Zunächst war nur von einem Böller die Rede, der mit lautem Knall in einer Nacht im Februar im Flur eines Asylbewerberheims im sächsischen Freiberg explodierte. Erst vor wenigen Wochen gab die Polizei bekannt: Es war ein selbstgebauter Sprengsatz, den unbekannte Eindringlinge damals zur Detonation brachten. Zuvor hatten sie die Tür zur Wohnung einer syrischen Flüchtlingsfamilie aufgetreten. Sieben Bewohner des Heims erlitten Knalltraumen.
Freiberg und Tröglitz in Sachsen, Reichertshofen in Bayern, Remchingen in Baden - Anschläge auf Gebäude, in denen Flüchtlinge einziehen sollen oder bereits wohnen, häufen sich dramatisch. Allein im ersten Halbjahr 2015 hat das Bundeskriminalamt (BKA) 202 politisch motivierte Straftaten gezählt, bei denen eine Flüchtlingsunterkunft selbst Tatort oder direktes Angriffsziel war. Das sind jetzt schon so viele wie im gesamten Jahr 2014 - und dreimal so viele wie im ganzen Jahr 2013. Das gab das Bundesinnenministerium am Donnerstag in Berlin bekannt.

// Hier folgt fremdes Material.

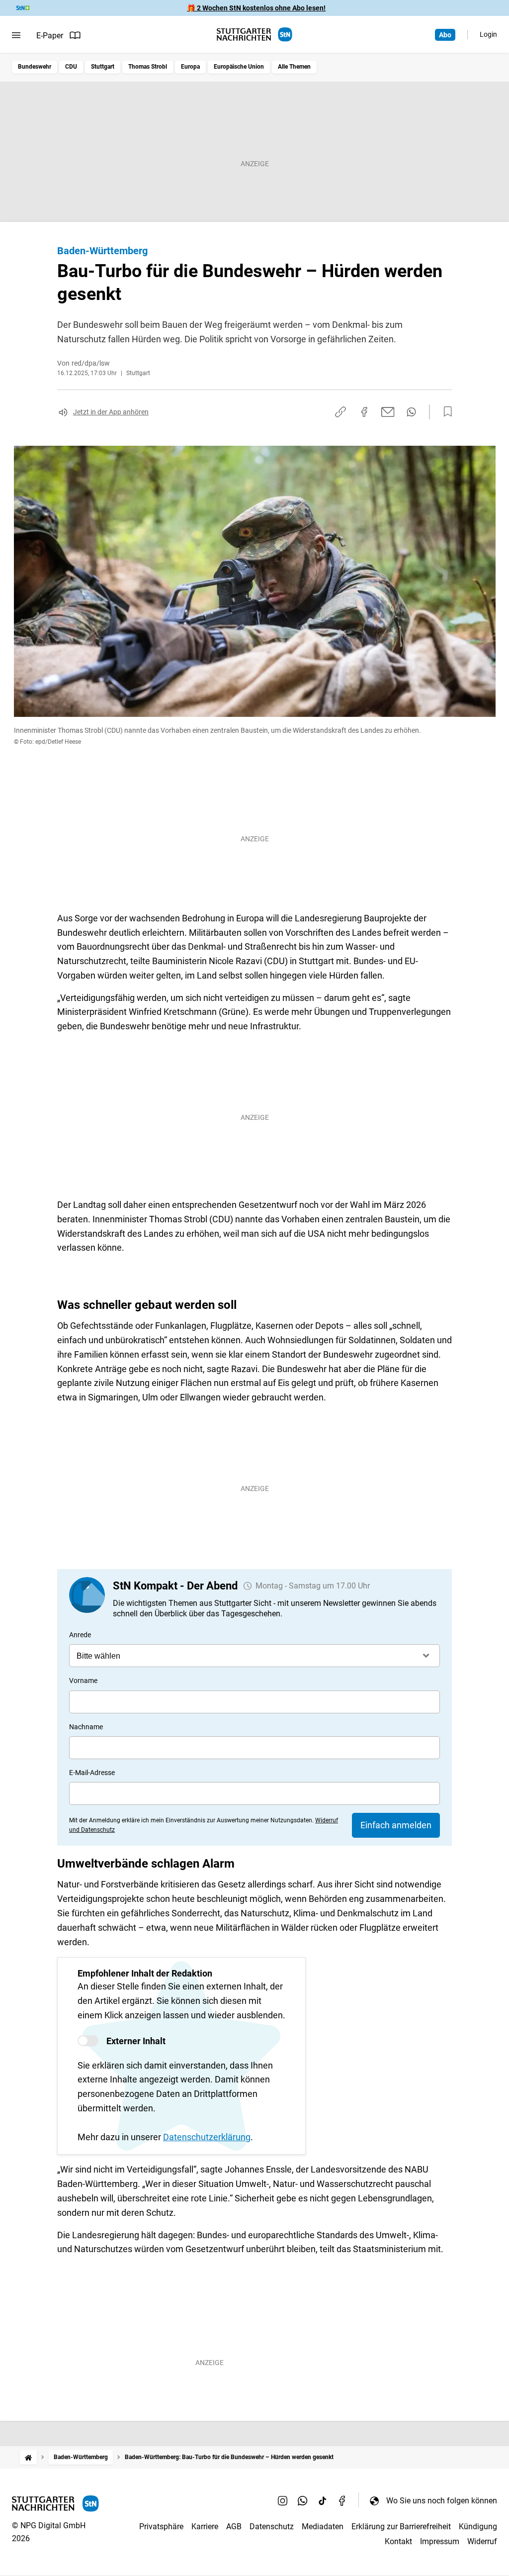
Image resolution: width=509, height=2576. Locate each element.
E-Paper (49, 35)
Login (488, 34)
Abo (445, 35)
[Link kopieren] (340, 412)
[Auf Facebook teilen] (364, 412)
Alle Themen (294, 66)
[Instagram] (283, 2500)
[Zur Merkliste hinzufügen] (445, 412)
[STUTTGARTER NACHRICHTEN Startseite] (254, 34)
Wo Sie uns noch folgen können (441, 2500)
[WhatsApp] (303, 2500)
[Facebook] (342, 2500)
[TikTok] (323, 2500)
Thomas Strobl (147, 66)
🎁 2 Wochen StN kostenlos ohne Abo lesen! (256, 8)
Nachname (86, 1727)
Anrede (80, 1635)
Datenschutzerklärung (207, 2137)
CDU (71, 66)
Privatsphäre (161, 2526)
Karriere (204, 2526)
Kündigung (478, 2526)
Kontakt (398, 2541)
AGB (234, 2526)
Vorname (83, 1680)
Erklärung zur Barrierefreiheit (401, 2526)
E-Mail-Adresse (92, 1773)
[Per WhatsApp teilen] (411, 412)
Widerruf (482, 2541)
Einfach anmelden (395, 1825)
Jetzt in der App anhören (111, 412)
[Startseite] (28, 2457)
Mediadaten (322, 2526)
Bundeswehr (34, 66)
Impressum (439, 2541)
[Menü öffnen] (16, 35)
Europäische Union (239, 66)
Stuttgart (102, 66)
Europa (190, 66)
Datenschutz (272, 2526)
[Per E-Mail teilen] (388, 412)
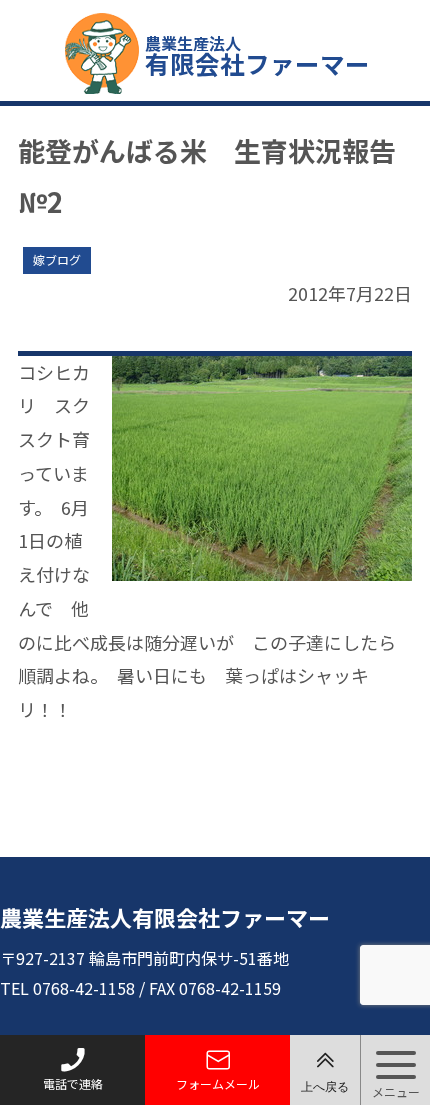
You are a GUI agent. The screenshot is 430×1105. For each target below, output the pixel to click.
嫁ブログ (57, 259)
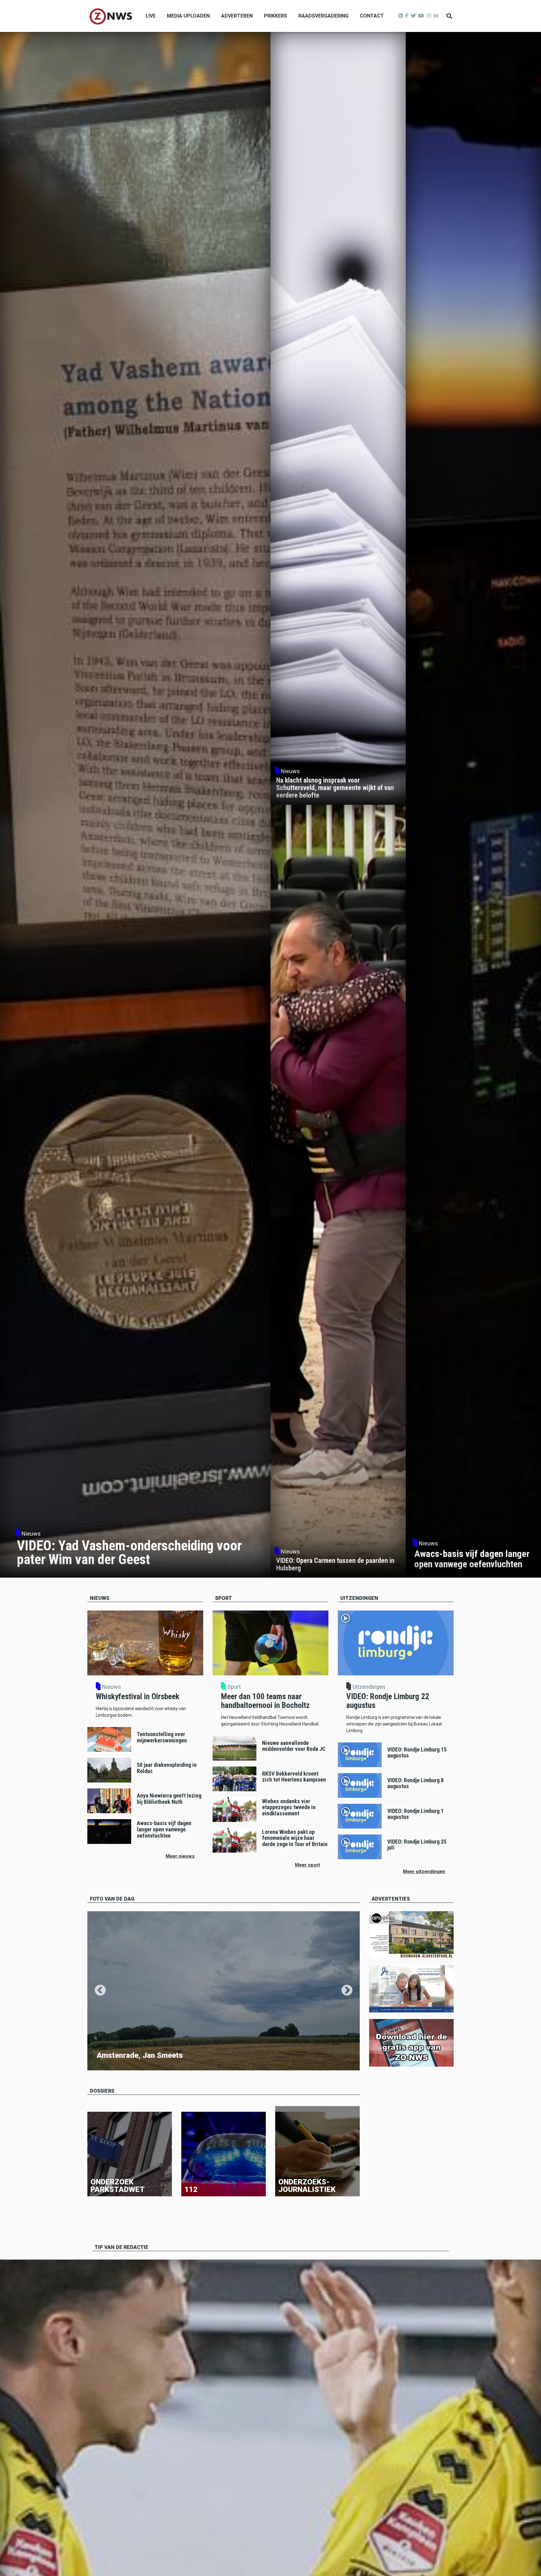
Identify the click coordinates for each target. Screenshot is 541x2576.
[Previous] (100, 1990)
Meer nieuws (180, 1856)
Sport (234, 1687)
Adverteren (237, 16)
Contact (372, 16)
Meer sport (307, 1865)
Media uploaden (188, 16)
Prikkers (275, 16)
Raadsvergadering (323, 16)
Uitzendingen (369, 1687)
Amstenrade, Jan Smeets (140, 2055)
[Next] (346, 1990)
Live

Die allermeisten der diesjährigen Taten, nämlich 173, rechnet das BKA dem rechtsextremen Spektrum zu. Bei 22 dieser Delikte handelte es sich um Gewaltdelikte wie Körperverletzungen und Brandstiftungen.
Bayerns Innenminister Herrmann weist Vorwürfe zurück
Als "besorgniserregend" bezeichnete Josef Schuster, der Präsident des Zentralrats der Juden in Deutschland, die in den Angriffen zutage tretende Fremdenfeindlichkeit, "insbesondere in dieser Aggressivität, wie wir sie nun erleben". Schuster kritisierte Bayerns Ministerpräsident Horst Seehofer (CSU), der von "Asylmissbrauch" gesprochen hatte: Zwar hätten die Brandanschläge auf Flüchtlingsunterkünfte bereits vor dessen Aussagen stattgefunden. Seehofers Worte würden jedoch die Gefahr bergen, "eine Stimmung im Land zu fördern, die genau solche Auswüchse provozieren kann", sagte Schuster der Süddeutschen Zeitung.
Bayerns Innenminister Joachim Herrmann (CSU) wies den Vorwurf zurück, die Flüchtlingspolitik des Freistaats schüre Ressentiments: "Das beste Mittel gegen Rechtsextremismus ist, dass der Staat konsequent handelt", sagte er im ZDF.